▸ **PROBLEM STATEMENT**
Report each line in the items below that contains the word "Find", copying every such line in full.
__________________________________________________
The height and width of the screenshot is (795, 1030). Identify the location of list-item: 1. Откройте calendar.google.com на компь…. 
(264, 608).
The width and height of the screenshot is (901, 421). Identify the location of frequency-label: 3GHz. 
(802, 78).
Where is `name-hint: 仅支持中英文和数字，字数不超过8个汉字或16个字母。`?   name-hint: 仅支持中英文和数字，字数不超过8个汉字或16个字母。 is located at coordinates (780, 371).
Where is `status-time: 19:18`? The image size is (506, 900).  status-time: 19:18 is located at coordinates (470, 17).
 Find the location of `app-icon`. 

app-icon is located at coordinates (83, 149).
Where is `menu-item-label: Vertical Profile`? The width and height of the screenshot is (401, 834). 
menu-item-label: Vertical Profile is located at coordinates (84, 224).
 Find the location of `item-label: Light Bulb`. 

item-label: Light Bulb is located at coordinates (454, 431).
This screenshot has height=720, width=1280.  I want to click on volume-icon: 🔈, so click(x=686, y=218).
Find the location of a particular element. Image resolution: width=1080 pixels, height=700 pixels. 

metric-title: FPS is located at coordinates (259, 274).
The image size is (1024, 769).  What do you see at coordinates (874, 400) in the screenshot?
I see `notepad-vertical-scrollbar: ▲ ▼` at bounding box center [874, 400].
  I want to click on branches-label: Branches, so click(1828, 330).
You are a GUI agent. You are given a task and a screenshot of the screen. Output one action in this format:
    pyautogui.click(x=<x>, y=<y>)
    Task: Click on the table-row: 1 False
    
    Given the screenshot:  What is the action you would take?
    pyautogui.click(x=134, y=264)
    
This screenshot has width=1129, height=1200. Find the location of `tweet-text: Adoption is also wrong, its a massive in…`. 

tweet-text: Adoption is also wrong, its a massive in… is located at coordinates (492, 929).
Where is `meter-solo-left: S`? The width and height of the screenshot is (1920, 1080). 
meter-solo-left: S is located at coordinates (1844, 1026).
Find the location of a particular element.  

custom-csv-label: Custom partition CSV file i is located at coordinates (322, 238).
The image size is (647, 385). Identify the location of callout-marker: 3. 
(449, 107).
__________________________________________________
▸ **ANSWER BOX**
 Find the location of `app-icon`. 
 Find the location of `item-label: Light Bulb`. 
Find the location of a particular element. Image resolution: width=1080 pixels, height=700 pixels. 
This screenshot has width=1129, height=1200. Find the location of `tweet-text: Adoption is also wrong, its a massive in…`. 
Find the location of a particular element.  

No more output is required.